Some examples of glucocorticoids with their indications and routes of administration
| Name | Use | Route of administration |
|---|---|---|
| Beclomethasone | Allergic rhinitis | Intranasal |
| Budesonide, fluticasone | Chronic asthma | Inhalation |
| Prednisolone | Severe acute asthma attack | Oral |
| Hydrocortisone | Severe acute asthma attack | Intravenous injection |
| Hydrocortisone | Eczema | Topical (cream) |

==== Side effects ====
Common side effects of glucocorticoids include fluid retention, mood changes and weight gain. The side effects are associated with the dosage, type of drug used and the duration of treatment. Systemic corticosteroids are not considered first-line therapy for chronic management due to common and significant risks of adverse reactions.
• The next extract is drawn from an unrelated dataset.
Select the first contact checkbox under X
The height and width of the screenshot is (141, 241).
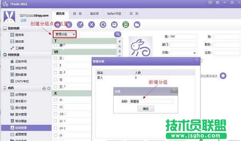click(56, 99)
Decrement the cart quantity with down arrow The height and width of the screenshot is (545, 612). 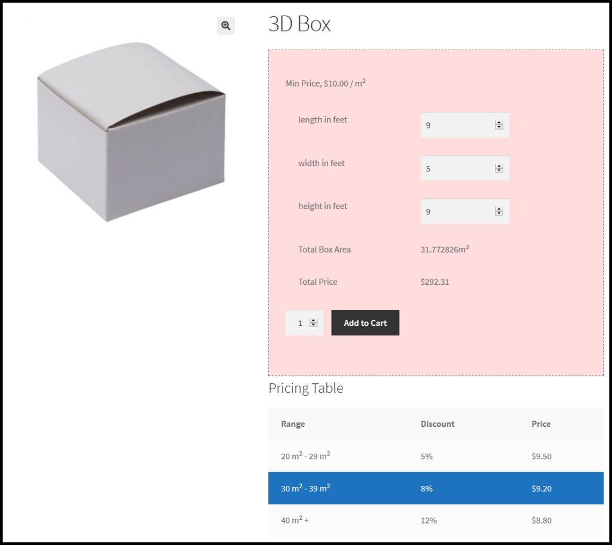pos(313,325)
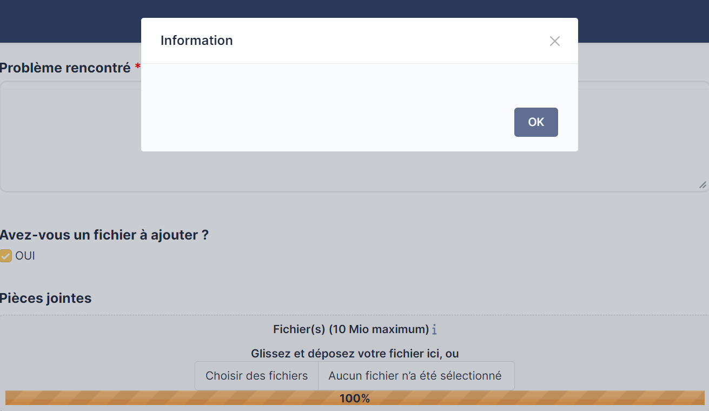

These include osteoporosis, cataracts, depressed immunity and Cushing's syndrome.

=== Leukotriene pathway modifiers ===
Leukotrienes are lipid mediators formed from arachidonic acid by the enzyme 5-lipoxygenase, causing constriction of the airway smooth muscle, increased mucus secretion and enhanced immune response, resulting in allergic inflammation. Leukotriene pathway modifiers can be classified into two types: the cysteinyl leukotriene receptor antagonists (including Montelukast and Zafirlukast) that bind to leukotriene receptors to inhibit bronchoconstriction and other effects of leukotrienes, and Zileuton, a 5-lipoxygenase inhibitor which directly prevents the synthesis of leukotrienes. All three leukotriene pathway modifiers are indicated for the treatment of chronic asthma, but only Montelukast is approved to treat allergic rhinitis, with a similar effectiveness as antihistamines, but lower effectiveness than nasal corticosteroids in relieving the symptoms of seasonal allergic rhinitis.
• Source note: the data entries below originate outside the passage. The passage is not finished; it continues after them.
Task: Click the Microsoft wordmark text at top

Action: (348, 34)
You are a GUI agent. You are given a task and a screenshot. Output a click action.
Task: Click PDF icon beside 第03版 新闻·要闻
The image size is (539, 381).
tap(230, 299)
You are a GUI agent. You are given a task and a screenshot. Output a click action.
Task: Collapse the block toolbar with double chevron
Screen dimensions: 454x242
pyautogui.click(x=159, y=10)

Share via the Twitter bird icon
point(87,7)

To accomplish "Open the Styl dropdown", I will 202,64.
=== Mast cell stabilizers ===
Mast cell stabilizers inhibit the release of allergic and inflammatory mediators, helping to prevent and treat allergic conditions. They work by blocking a calcium channel which is essential for mast cell degranulation, inhibiting the release of histamine and other mediators from mast cells. Examples of mast cell stabilizers include cromolyn sodium and nedocromil sodium. They are commonly used in eye drops to treat allergic conjunctivitis, in intranasal formulations for allergic rhinitis and given by inhalation for asthma. Common side effects include irritation, itching, and cough.
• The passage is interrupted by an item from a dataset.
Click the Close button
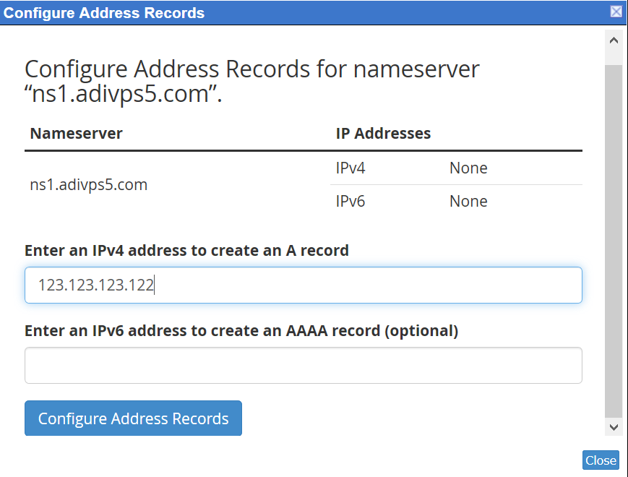This screenshot has height=477, width=628. click(x=601, y=460)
== Less common anti allergic agents ==

=== Adrenaline ===
Adrenaline (or epinephrine) is the first-line treatment for the life-threatening allergic reaction known as anaphylaxis. The most common anaphylactic reactions are induced by foods, insect stings and medications. Adrenaline is both a hormone and a medication which plays an important role in the body's "fight-or-flight" response (the acute stress response). It is used to treat anaphylaxis as it provides immediate symptomatic relief. It helps open up the airways, maintain heart function and raise blood pressure, reducing or reversing severe symptoms like throat swelling and difficulty in breathing.

=== Immunotherapy ===
Allergen immunotherapy is the last line of medications, also known as the closest "cure" for allergies. It is often recommended for patients whose symptoms cannot be controlled by medications, or those who require multiple medications to control their allergies. This immunotherapy involves regular administration of gradually increasing doses of the substance to which the person is allergic over several years. Treatment can be given as an injection, tablet, sprays or sublingual drops. The gradual increase of allergen causes the immune system to become less sensitive to the substance (desensitization), reducing symptoms during future exposures to the allergen, and possibly preventing new allergies.

== Future developments ==
Research led by Professor Billy K C Chow from the School of Biological Sciences, Faculty of Sciences, the University of Hong Kong has been conducted into the use of small novel MRGPRX2 antagonists as some cases of allergies are refractive to currently available treatments. MRGPRX2 receptors are discovered to be responsible for producing inflammatory allergic reactions. The absence of this drug on the current market also emphasises its importance in future use.